Team13: Capstone project of Python Bootcamp

This is the Capstone project for Team 13 of the Python Data Analysis Bootcamp. We are trying, more or less, to follow the structure of jupytemplate.

Purpose

State the purpose of the notebook.

Methology

Quickly describe assumptions and processing steps.

TODO / Improvements

  • [x] Find a dataset that has at least 2 CSV files
  • [ ] Come up with 5 questions that you want to answer while exploring the dataset
  • [ ] Perform EDA (Exploratoty Data Analysis) on your dataset with basic visualisations

Results

Data processing

1. What are the five cities with the highest/lowest cost of living (incl. rent)?

In [5]:
caption_column = 'City'
index_column = 'Cost of Living Plus Rent Index'

def display_cost_of_living(costs, title):
    filtered_costs = costs[[caption_column, index_column]].sort_values(index_column, ascending = True)
    filtered_costs.plot.barh(title = title, x = caption_column, y = index_column)
    plt.show();
    display(filtered_costs.sort_values(index_column, ascending = False).style.hide_index())

# print the ten most expensive cities in the database in 2018
display_cost_of_living(cost_of_living.nlargest(5, index_column), 'Largest Rent Index')
display_cost_of_living(cost_of_living.nsmallest(5, index_column), 'Smallest Rent Index')
City Cost of Living Plus Rent Index
Hamilton, Bermuda 128.760000
San Francisco, CA, United States 106.290000
Zurich, Switzerland 105.030000
Geneva, Switzerland 104.380000
New York, NY, United States 100.000000
City Cost of Living Plus Rent Index
Bhubaneswar, India 15.140000
Visakhapatnam, India 15.110000
Mysore, India 14.980000
Alexandria, Egypt 14.400000
Thiruvananthapuram, India 13.260000

2. What are the five happiest countries in Europe?

In [6]:
index_column = "People with highest life satisfaction [%]"
caption_column = 'Country'

top_countries_life_satisfaction = life_satisfaction[[caption_column, index_column]]
top_countries_life_satisfaction = top_countries_life_satisfaction.nlargest(5, index_column)
top_countries_life_satisfaction = top_countries_life_satisfaction.sort_values(index_column, ascending = True)
top_countries_life_satisfaction.plot.barh(title = 'Percentage of satisfied people', x = caption_column, y = index_column);
plt.show();
display(top_countries_life_satisfaction.sort_values(index_column, ascending = False).style.hide_index())
Country People with highest life satisfaction [%]
Denmark 42.700000
Finland 38.600000
Switzerland 38.500000
Iceland 38.100000
Austria 37.900000

3. What are the European countries with the most coast line in relation to their area?

In [7]:
index_column = "Coastline (coast/area ratio)"
caption_column = 'Country'

coastline_data = generic_european_country_data[[caption_column, index_column]]

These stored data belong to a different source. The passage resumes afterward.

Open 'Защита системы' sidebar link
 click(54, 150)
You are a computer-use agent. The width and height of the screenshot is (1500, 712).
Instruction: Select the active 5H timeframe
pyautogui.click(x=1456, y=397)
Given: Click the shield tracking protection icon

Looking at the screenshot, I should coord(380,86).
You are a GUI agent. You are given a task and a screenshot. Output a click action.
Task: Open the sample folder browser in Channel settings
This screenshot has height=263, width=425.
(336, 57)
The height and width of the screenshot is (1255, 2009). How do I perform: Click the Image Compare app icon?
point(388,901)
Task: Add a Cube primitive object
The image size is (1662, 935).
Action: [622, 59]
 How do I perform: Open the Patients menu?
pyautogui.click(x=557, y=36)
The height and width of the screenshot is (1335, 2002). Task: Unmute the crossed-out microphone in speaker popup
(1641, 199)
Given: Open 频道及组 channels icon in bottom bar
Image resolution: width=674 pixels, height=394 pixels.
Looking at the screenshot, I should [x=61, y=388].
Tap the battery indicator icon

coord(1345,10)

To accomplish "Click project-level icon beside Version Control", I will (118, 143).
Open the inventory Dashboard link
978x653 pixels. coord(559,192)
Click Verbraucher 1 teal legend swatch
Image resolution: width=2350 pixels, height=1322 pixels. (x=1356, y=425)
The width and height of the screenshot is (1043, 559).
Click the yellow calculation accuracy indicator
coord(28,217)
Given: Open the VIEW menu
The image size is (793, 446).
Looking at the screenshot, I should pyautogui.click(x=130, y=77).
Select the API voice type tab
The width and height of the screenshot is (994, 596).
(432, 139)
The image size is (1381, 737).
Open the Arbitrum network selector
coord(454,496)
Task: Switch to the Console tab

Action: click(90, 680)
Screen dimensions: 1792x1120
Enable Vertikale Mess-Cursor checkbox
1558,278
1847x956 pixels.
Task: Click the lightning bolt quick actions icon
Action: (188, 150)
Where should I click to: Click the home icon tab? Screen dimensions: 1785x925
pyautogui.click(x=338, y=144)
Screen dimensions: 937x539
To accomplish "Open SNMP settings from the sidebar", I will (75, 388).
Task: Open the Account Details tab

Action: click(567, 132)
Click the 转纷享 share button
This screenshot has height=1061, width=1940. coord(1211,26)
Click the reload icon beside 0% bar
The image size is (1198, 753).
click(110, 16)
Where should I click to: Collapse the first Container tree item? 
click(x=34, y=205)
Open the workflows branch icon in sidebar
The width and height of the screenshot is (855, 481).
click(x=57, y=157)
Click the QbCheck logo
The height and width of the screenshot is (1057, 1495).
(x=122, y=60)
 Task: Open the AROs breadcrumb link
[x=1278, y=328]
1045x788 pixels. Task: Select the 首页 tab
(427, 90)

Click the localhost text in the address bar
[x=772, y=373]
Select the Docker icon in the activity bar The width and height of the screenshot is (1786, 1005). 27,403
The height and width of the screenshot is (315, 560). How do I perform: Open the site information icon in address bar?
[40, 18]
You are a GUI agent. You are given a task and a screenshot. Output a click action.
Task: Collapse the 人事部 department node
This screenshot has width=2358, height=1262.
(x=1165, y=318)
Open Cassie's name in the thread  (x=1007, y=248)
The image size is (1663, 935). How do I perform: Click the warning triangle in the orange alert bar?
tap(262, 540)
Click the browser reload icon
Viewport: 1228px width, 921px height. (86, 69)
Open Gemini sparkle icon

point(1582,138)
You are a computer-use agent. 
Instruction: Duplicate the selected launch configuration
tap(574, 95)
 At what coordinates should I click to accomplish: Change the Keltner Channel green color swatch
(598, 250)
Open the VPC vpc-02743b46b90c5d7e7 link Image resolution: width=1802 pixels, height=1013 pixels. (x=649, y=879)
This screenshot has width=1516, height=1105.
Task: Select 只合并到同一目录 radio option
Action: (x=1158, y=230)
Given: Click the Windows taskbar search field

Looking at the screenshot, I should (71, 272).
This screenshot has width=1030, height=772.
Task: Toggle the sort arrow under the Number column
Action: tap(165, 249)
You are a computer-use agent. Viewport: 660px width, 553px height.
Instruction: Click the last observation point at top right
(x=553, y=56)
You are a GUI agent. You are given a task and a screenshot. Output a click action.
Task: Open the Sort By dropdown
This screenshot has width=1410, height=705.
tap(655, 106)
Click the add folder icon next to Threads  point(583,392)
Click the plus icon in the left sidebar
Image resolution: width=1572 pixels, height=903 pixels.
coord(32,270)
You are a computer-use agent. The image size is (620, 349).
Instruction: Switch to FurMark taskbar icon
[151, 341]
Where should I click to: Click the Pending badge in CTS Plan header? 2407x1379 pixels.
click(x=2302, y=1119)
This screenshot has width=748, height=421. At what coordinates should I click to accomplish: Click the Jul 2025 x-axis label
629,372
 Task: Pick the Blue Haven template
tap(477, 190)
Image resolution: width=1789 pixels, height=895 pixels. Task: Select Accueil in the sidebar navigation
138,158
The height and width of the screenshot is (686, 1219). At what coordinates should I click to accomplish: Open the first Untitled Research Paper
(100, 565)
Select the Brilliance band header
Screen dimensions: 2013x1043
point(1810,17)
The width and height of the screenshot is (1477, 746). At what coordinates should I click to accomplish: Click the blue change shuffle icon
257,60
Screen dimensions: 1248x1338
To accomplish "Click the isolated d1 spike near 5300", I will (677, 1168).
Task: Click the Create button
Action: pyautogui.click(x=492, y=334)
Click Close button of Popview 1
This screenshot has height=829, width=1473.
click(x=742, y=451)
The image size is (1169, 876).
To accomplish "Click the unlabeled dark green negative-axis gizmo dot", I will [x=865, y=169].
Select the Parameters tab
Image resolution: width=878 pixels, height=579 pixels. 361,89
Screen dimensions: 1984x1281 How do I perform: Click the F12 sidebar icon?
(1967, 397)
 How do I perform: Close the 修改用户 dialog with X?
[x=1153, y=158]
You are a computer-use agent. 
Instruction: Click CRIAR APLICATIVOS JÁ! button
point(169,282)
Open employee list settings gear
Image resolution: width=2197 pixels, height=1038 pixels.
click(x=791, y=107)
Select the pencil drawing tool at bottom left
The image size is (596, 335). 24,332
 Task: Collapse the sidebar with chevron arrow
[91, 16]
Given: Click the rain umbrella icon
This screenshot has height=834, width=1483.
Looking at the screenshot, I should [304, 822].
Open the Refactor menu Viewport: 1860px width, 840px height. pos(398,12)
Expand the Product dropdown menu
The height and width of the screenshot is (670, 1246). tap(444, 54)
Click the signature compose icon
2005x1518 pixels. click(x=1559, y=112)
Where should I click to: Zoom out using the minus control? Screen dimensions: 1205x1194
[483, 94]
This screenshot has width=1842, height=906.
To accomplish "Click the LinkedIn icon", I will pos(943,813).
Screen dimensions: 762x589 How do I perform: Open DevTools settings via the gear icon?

coastline_data = coastline_data.nlargest(5, index_column)
coastline_data = coastline_data.sort_values(index_column, ascending = True)
coastline_data.plot.barh(title = 'Countries with the most coast line in relation to their area', x = caption_column, y = index_column);
plt.show();
display(coastline_data.sort_values(index_column, ascending = False).style.hide_index())
Country Coastline (coast/area ratio)
Monaco 205.000000
Gibraltar 171.430000
Faroe Islands 79.840000
Guernsey 64.100000
Malta 62.280000

4. Is there a correlation between happiness and access to a coastline?

In [9]:
merged = pd.merge(generic_european_country_data, life_satisfaction, on = COUNTRY_COLUMN, how = 'inner')  

coastline_data = generic_european_country_data[[COAST_COLUMN, COUNTRY_COLUMN]]

# sort by coast
merged = merged.sort_values(COAST_COLUMN, ascending = True, ignore_index = True)

ax = plt.gca()
merged.plot(kind = 'line', y = COAST_COLUMN, x = COUNTRY_COLUMN ,ax=ax)
merged.plot(kind = 'line', y = SATISFACTION_COLUMN, x = COUNTRY_COLUMN ,ax=ax)

plt.grid(b = True, color = 'aqua', alpha = 0.1, linestyle = 'dashdot')
plt.show();